Em outra ocasião, a série também se aprofunda na história de Kate Saunders (Zoë Tapper, cuja personagem promete roubar as cenas da própria protagonista), investigadora do mistério que assombra o negócio de Rebecca até hoje, mas também uma "vítima" do experimento The One. Ao ser combinada com uma mulher que ainda não a conhece pessoalmente, a policial se entrega à experiência ao enxergar uma oportunidade de relacionamento sério, mas vê que o buraco é muito mais embaixo quando seu par ideal sofre um misterioso acidente na noite que iria encontrá-la.

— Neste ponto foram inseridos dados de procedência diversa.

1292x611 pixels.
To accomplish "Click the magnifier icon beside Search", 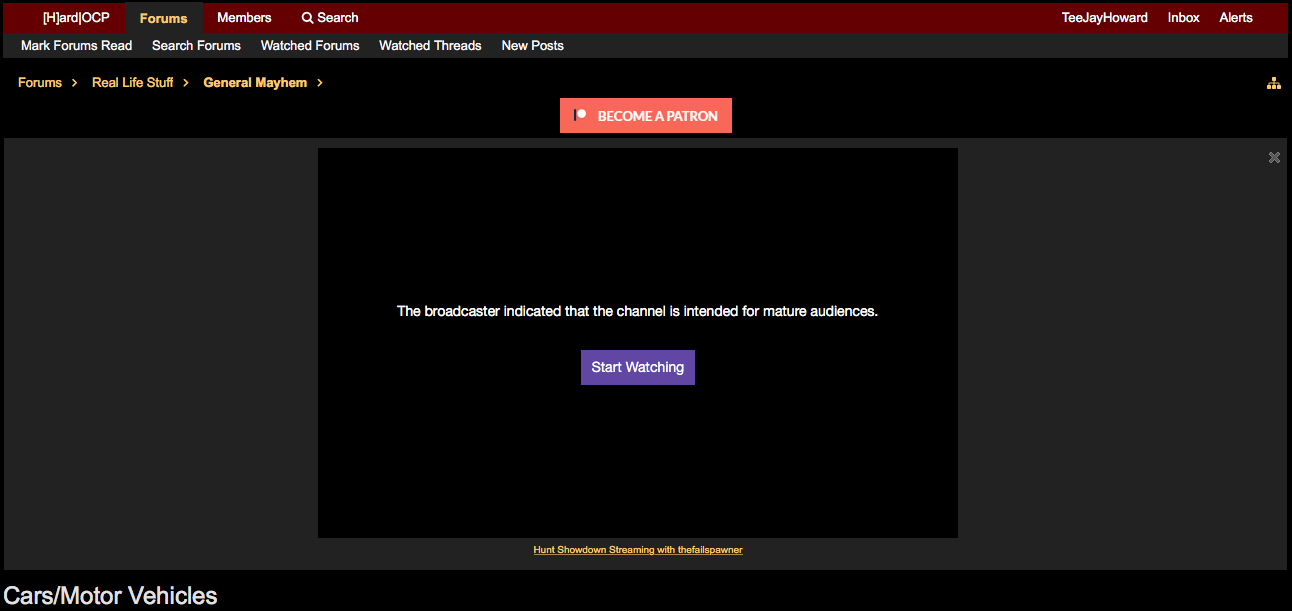I will [x=308, y=18].
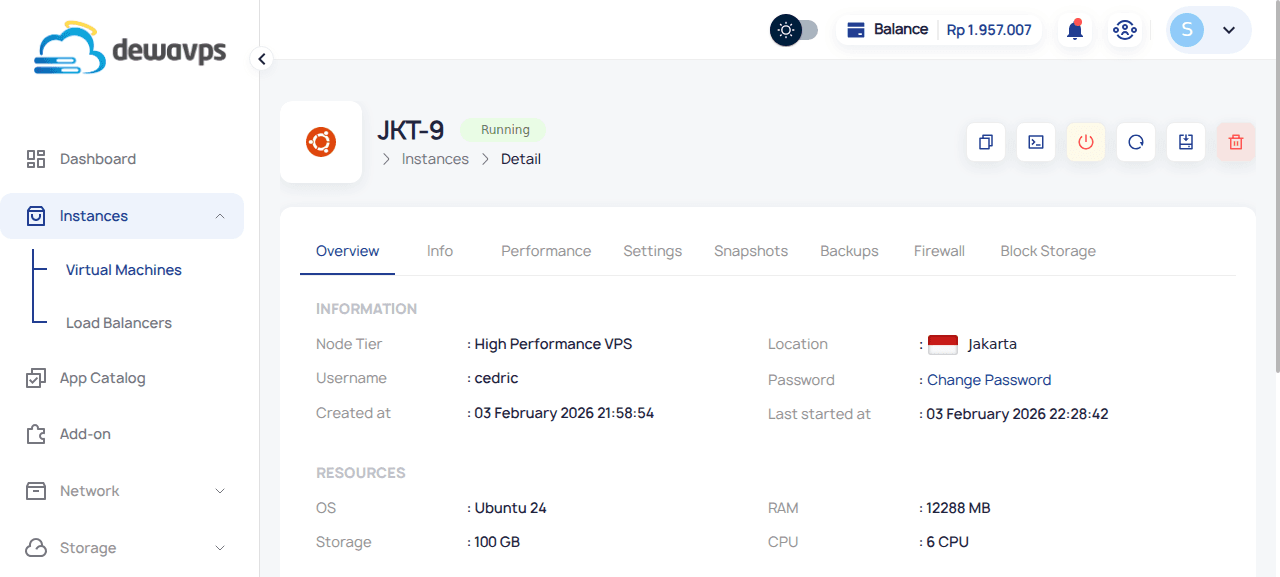This screenshot has width=1280, height=577.
Task: Clone the JKT-9 instance
Action: click(x=985, y=142)
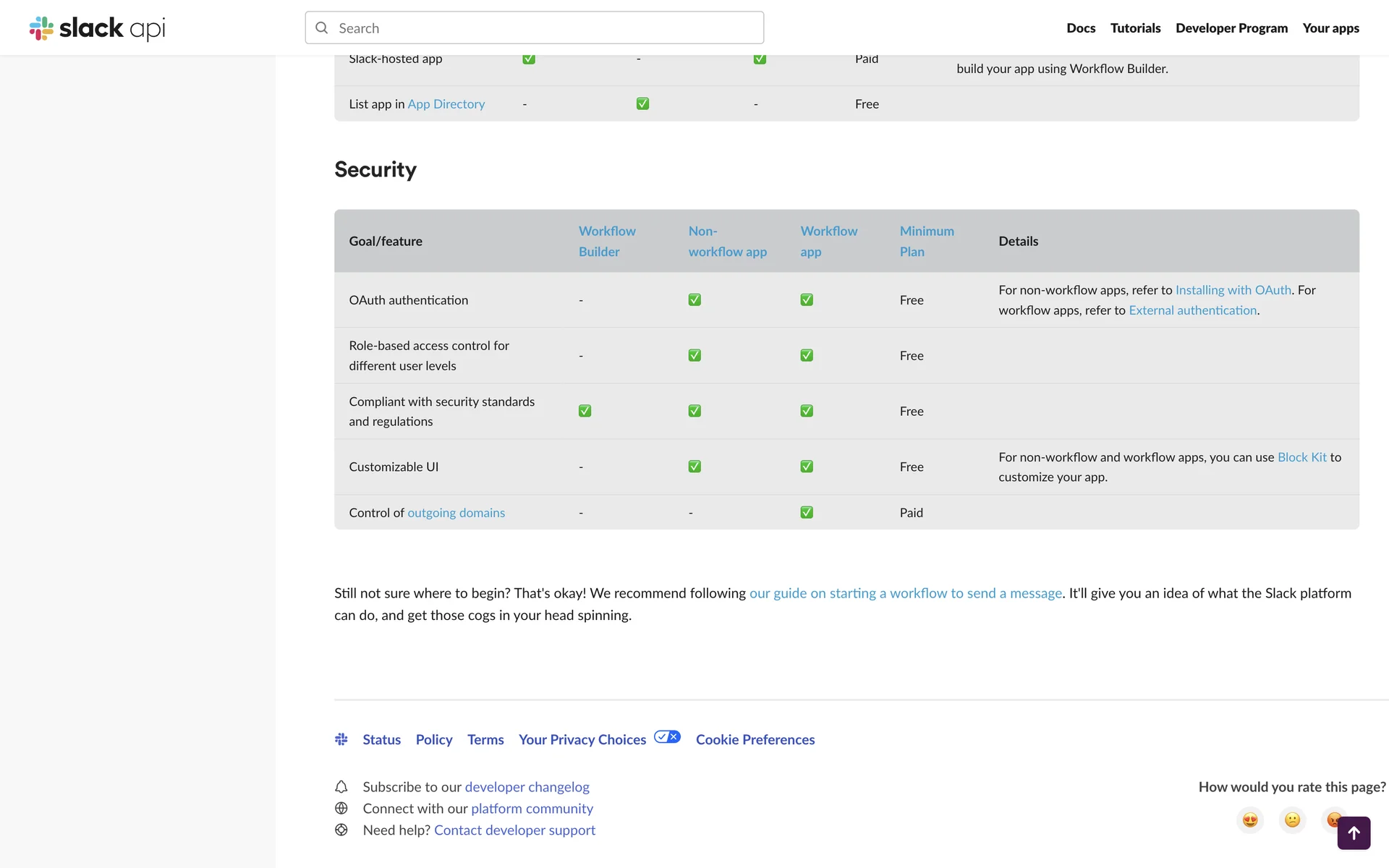The width and height of the screenshot is (1389, 868).
Task: Click the heart-eyes emoji rating
Action: tap(1249, 820)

Como se não bastasse, uma mulher que alega ser a esposa do match de Kate aparece, mesmo a garota nunca tendo a mencionado antes em qualquer uma de suas conversas.
The One pode não se tornar um dos carros-chefes da Netflix em meio a tantas séries de sucesso presentes hoje no catálogo, mas definitivamente merece sua permanência no Top 10 de títulos mais assistidos no streaming brasileiro. Explorando os impactos que a tecnologia tem na vivência humana e nos relacionamentos interpessoais, a série ainda traz uma dose de romance e mistério, em episódios rápidos e fáceis de serem assistidos de uma só vez.
Indispensável para os fãs de um bom suspense e, é claro, para quem gostou de Black Mirror, The One está disponível na Netflix.